Put the entries below into a numbered list, leaving out the blank lines.

Input data
----
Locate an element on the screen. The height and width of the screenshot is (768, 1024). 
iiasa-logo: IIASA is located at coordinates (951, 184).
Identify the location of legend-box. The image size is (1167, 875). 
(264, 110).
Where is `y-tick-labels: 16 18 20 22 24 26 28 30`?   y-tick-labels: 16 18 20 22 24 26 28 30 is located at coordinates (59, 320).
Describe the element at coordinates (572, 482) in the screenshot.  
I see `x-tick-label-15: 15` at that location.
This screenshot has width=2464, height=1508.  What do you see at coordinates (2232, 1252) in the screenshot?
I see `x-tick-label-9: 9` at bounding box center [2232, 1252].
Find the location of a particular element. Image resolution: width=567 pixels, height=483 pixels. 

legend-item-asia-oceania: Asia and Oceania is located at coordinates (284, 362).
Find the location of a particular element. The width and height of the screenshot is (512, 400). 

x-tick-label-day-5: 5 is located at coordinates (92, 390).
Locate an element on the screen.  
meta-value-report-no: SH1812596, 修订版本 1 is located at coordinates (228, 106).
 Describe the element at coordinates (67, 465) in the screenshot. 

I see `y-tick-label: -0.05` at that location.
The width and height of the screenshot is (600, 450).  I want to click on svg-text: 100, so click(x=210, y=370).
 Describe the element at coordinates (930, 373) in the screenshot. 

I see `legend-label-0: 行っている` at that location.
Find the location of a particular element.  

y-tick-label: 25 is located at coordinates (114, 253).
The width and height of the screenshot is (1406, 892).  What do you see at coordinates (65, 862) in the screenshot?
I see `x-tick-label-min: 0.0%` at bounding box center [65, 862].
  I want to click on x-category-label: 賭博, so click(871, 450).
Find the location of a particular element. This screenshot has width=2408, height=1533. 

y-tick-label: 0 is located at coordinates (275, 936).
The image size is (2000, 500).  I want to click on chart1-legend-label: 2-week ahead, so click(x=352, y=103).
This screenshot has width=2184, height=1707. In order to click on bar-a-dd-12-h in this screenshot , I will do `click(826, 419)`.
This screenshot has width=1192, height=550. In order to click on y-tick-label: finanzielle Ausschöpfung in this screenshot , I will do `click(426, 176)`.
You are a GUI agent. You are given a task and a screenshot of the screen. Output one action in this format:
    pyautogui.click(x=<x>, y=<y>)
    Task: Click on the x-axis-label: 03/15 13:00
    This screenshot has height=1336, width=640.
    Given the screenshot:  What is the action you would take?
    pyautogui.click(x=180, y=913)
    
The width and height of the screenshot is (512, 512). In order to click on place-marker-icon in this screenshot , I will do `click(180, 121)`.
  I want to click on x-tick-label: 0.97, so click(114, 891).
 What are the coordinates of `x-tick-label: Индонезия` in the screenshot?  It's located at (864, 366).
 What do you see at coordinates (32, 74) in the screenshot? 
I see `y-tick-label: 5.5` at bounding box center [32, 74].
----
Response box
1. Locate an element on the screen. The height and width of the screenshot is (768, 1024). 
2. iiasa-logo: IIASA is located at coordinates (951, 184).
3. Identify the location of legend-box. The image size is (1167, 875). 
4. (264, 110).
5. Where is `y-tick-labels: 16 18 20 22 24 26 28 30`?   y-tick-labels: 16 18 20 22 24 26 28 30 is located at coordinates (59, 320).
6. Describe the element at coordinates (572, 482) in the screenshot.  
7. I see `x-tick-label-15: 15` at that location.
8. This screenshot has width=2464, height=1508.  What do you see at coordinates (2232, 1252) in the screenshot?
9. I see `x-tick-label-9: 9` at bounding box center [2232, 1252].
10. Find the location of a particular element. Image resolution: width=567 pixels, height=483 pixels. 
11. legend-item-asia-oceania: Asia and Oceania is located at coordinates (284, 362).
12. Find the location of a particular element. The width and height of the screenshot is (512, 400). 
13. x-tick-label-day-5: 5 is located at coordinates (92, 390).
14. Locate an element on the screen.  
15. meta-value-report-no: SH1812596, 修订版本 1 is located at coordinates (228, 106).
16.  Describe the element at coordinates (67, 465) in the screenshot. 
17. I see `y-tick-label: -0.05` at that location.
18. The width and height of the screenshot is (600, 450).  I want to click on svg-text: 100, so click(x=210, y=370).
19.  Describe the element at coordinates (930, 373) in the screenshot. 
20. I see `legend-label-0: 行っている` at that location.
21. Find the location of a particular element.  
22. y-tick-label: 25 is located at coordinates (114, 253).
23. The width and height of the screenshot is (1406, 892).  What do you see at coordinates (65, 862) in the screenshot?
24. I see `x-tick-label-min: 0.0%` at bounding box center [65, 862].
25.   I want to click on x-category-label: 賭博, so click(871, 450).
26. Find the location of a particular element. This screenshot has width=2408, height=1533. 
27. y-tick-label: 0 is located at coordinates (275, 936).
28. The image size is (2000, 500).  I want to click on chart1-legend-label: 2-week ahead, so click(x=352, y=103).
29. This screenshot has width=2184, height=1707. In order to click on bar-a-dd-12-h in this screenshot , I will do `click(826, 419)`.
30. This screenshot has width=1192, height=550. In order to click on y-tick-label: finanzielle Ausschöpfung in this screenshot , I will do `click(426, 176)`.
31. You are a GUI agent. You are given a task and a screenshot of the screen. Output one action in this format:
32.     pyautogui.click(x=<x>, y=<y>)
33.     Task: Click on the x-axis-label: 03/15 13:00
34.     This screenshot has height=1336, width=640.
35.     Given the screenshot:  What is the action you would take?
36.     pyautogui.click(x=180, y=913)
37. The width and height of the screenshot is (512, 512). In order to click on place-marker-icon in this screenshot , I will do `click(180, 121)`.
38.   I want to click on x-tick-label: 0.97, so click(114, 891).
39.  What are the coordinates of `x-tick-label: Индонезия` in the screenshot?  It's located at (864, 366).
40.  What do you see at coordinates (32, 74) in the screenshot? 
41. I see `y-tick-label: 5.5` at bounding box center [32, 74].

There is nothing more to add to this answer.